The results presented in this study suggest it is likely that increased stromal tensile strength in RFUVA-treated corneas involves reactions such as those shown in
Figure 8A. Thus, it is likely that collagen molecules may become cross-linked in the simultaneous presence of RF and UVA because of the involvement of histidine, hydroxyproline, hydroxylysine, tyrosine, and threonine in cross-links. There is growing evidence indicating that the histidine side chain is a primary target for singlet oxygen generated in biological systems
28 and that a large reduction in the amount of histidine occurs.
26 On reaction, the imidazole moiety is turned into an electrophilic imidazolone that is highly reactive and susceptible to attack, forming covalent cross-links.
28 It is reasonable to assume, given that sterically hindered and biologically less common oxygen-centered nucleophiles (hydroxyproline, threonine, tyrosine) are immune to the capping procedures performed, that these secondary and phenolic alcohols represent several potential nucleophiles in bond-forming covalent pathways that may serve as an explanation for the increase in strength observed in RFUVA-treated tissue. In association with the experimentally verified involvement of carbonyl (likely aldehyde) groups, the indications of 2,3-butanedione production during the RFUVA protocol also necessitated incorporation of this potential in situ-generated reactant into any scheme that relies on RF photoexcitation in the presence of molecular oxygen. The steps in this scheme that appear to have been inhibited by azide or by capping of aldehyde groups are shown in
Figure 8B. The data presented notably deviate from the trend of singlet oxygen independence observed by Kato et al.

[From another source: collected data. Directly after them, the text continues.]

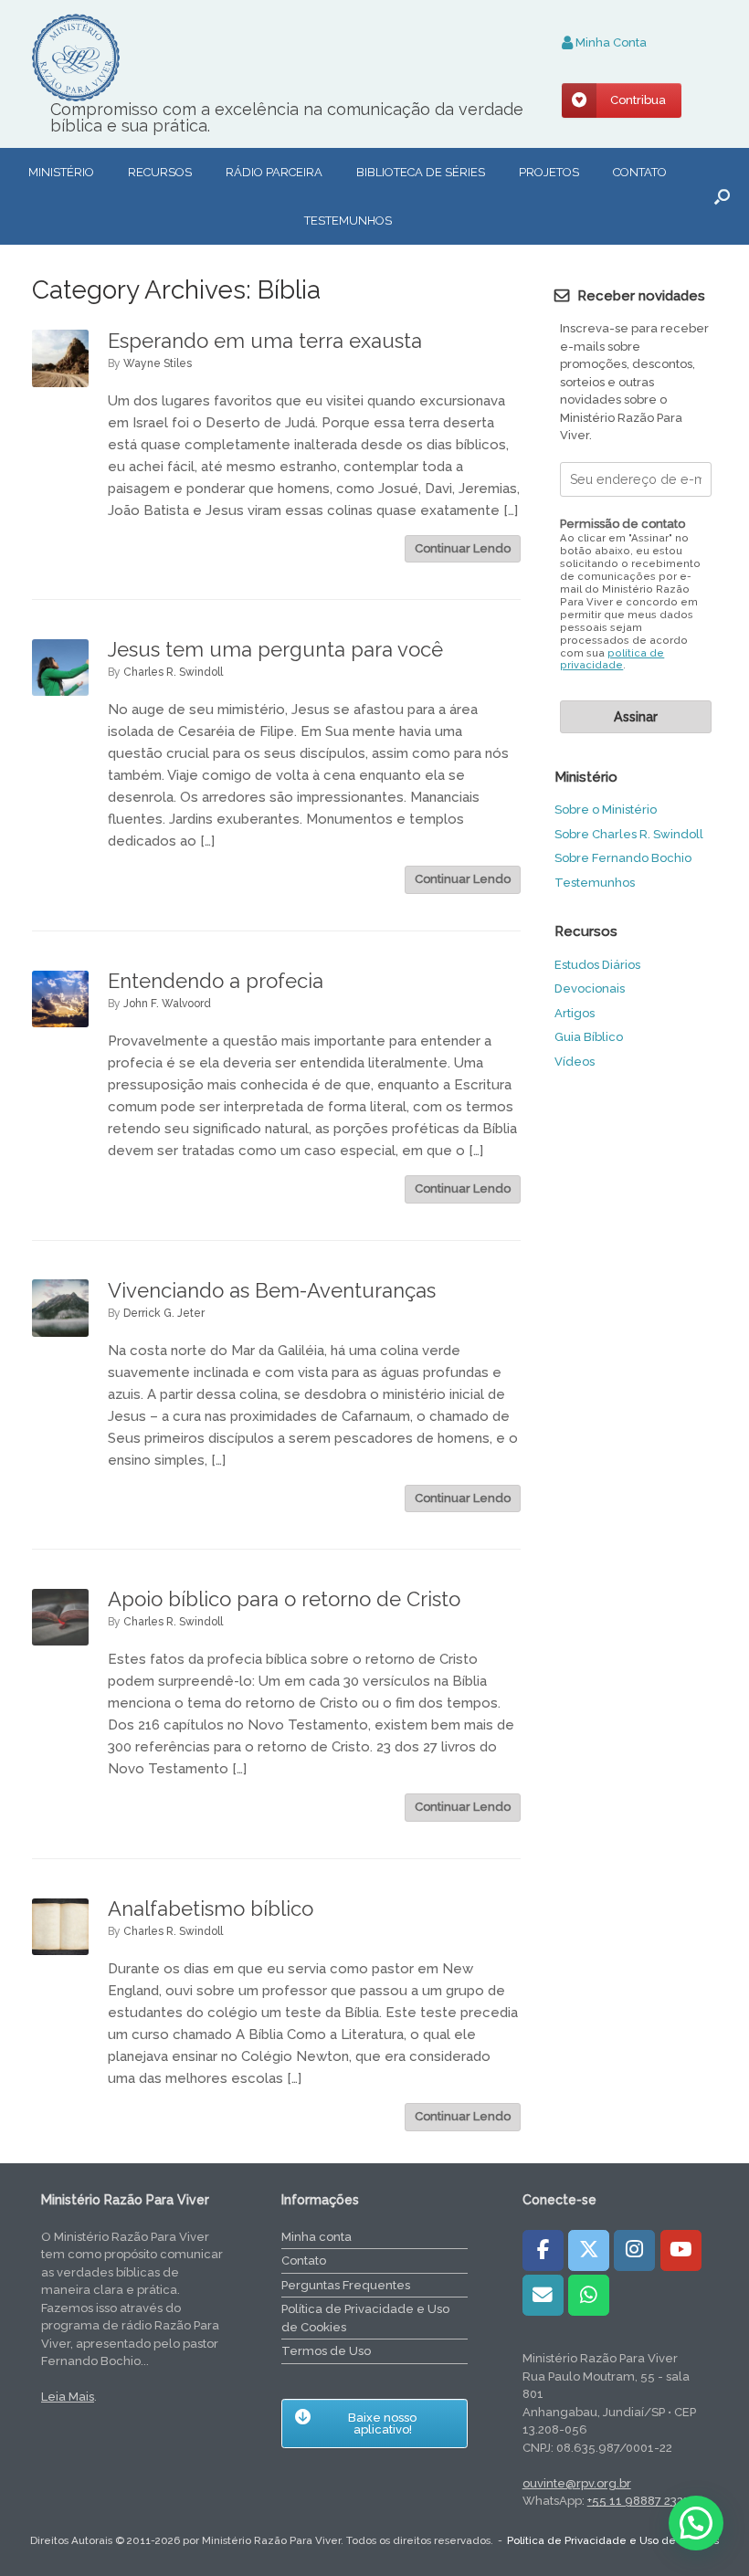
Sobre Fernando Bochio (622, 858)
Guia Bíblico (588, 1037)
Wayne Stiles (157, 363)
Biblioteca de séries (420, 172)
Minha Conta (610, 42)
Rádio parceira (274, 172)
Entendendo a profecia (215, 981)
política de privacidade (612, 659)
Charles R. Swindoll (173, 672)
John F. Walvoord (167, 1003)
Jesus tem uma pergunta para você (275, 649)
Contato (640, 172)
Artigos (574, 1013)
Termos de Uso (326, 2351)
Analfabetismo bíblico (210, 1908)
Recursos (160, 172)
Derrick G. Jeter (164, 1313)
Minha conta (316, 2237)
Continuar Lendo (463, 548)
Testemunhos (348, 220)
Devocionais (589, 988)
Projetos (549, 172)
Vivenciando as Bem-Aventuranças (272, 1290)
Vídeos (574, 1061)
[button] (722, 196)
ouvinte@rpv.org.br (576, 2483)
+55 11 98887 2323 (638, 2501)
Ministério (61, 172)
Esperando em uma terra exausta (265, 340)
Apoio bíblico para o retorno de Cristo (284, 1599)
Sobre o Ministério (605, 809)
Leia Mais (67, 2396)
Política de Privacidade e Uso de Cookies (365, 2318)
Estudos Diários (597, 965)
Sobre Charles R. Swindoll (628, 834)
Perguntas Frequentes (345, 2285)
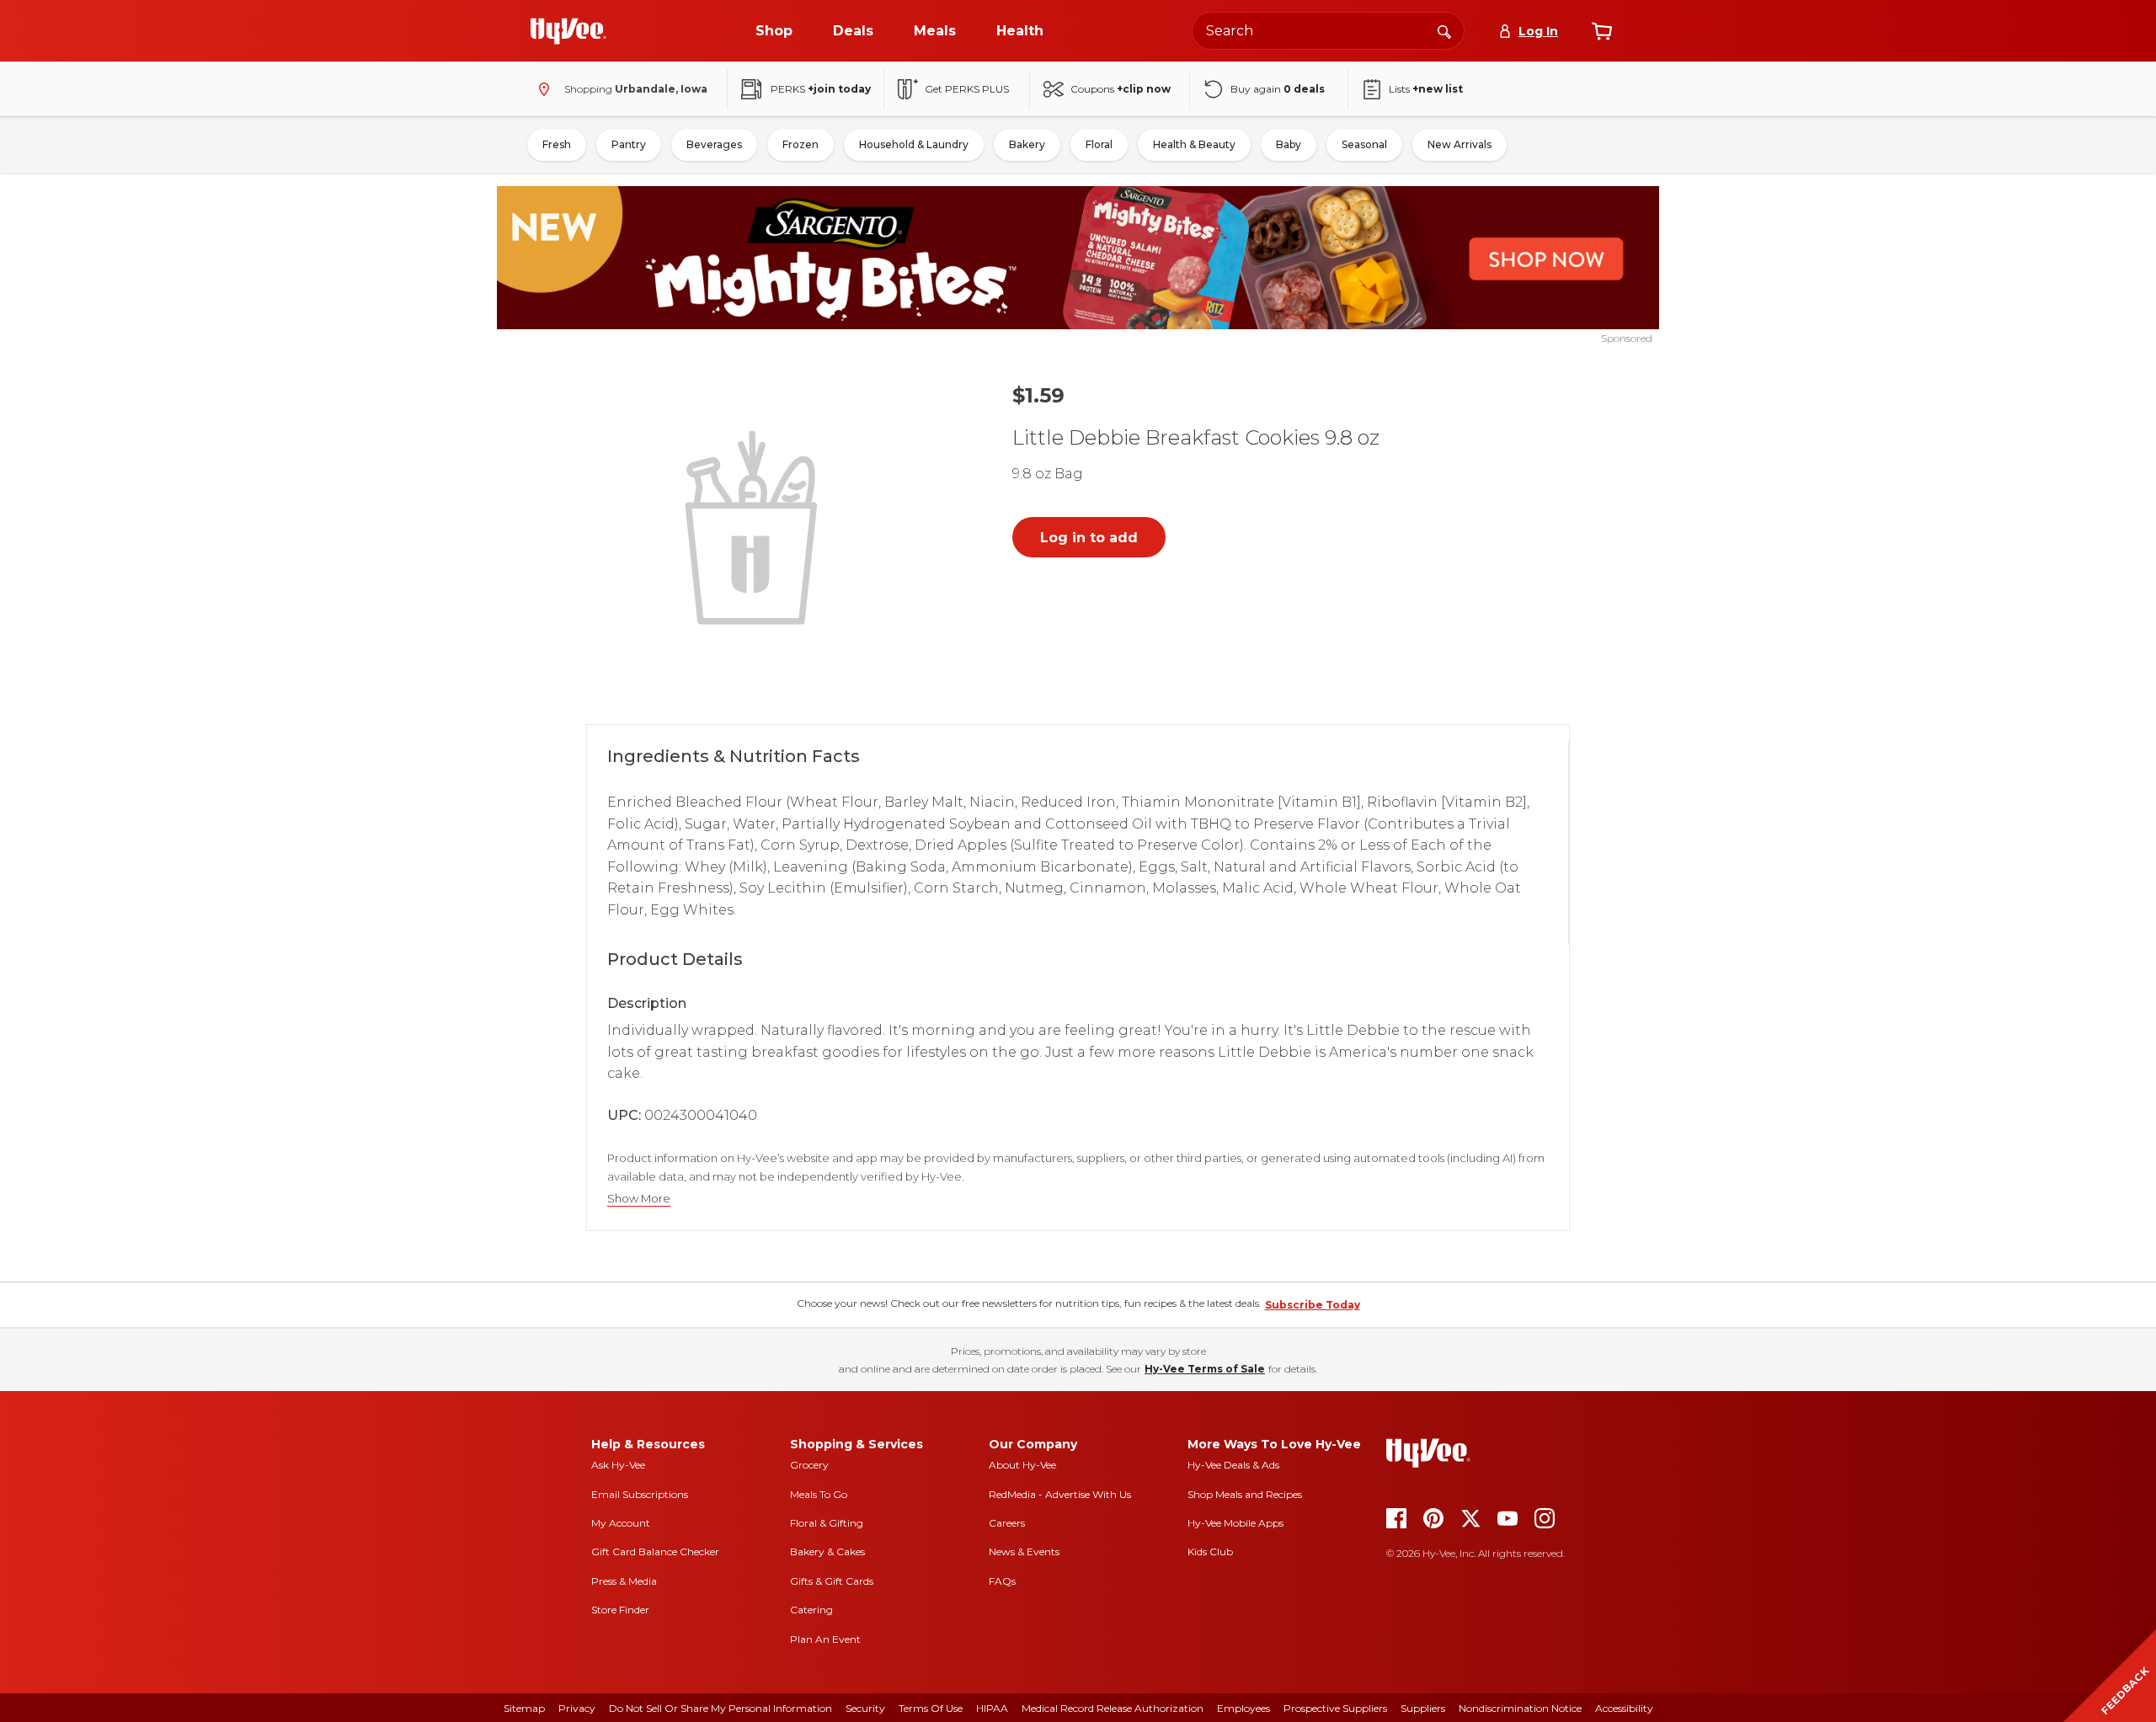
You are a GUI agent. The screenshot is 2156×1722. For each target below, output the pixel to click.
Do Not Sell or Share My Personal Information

26 in collagen aggregation and indicate that the RFUVA process chemically differs from simple aggregation. The data, unlike in collagen aggregation, implicate the spatial proximity of the cross-links because of the high degree of preorganization within the tissue. Although the involvement of collagen molecules is emphasized in
Figures 8A and B, it also is likely that RFUVA could cause cross-linking of other classes of macromolecules of the corneal stroma, such as proteoglycans, to one another or to collagen molecules. Finally, the results in
Figure 2A strongly suggest that the current concentration of RF could be reduced as much as 10-fold in the presence of D
2O and that the use of an RF in D
2O solution could greatly increase corneal strength and degree of cross-linking.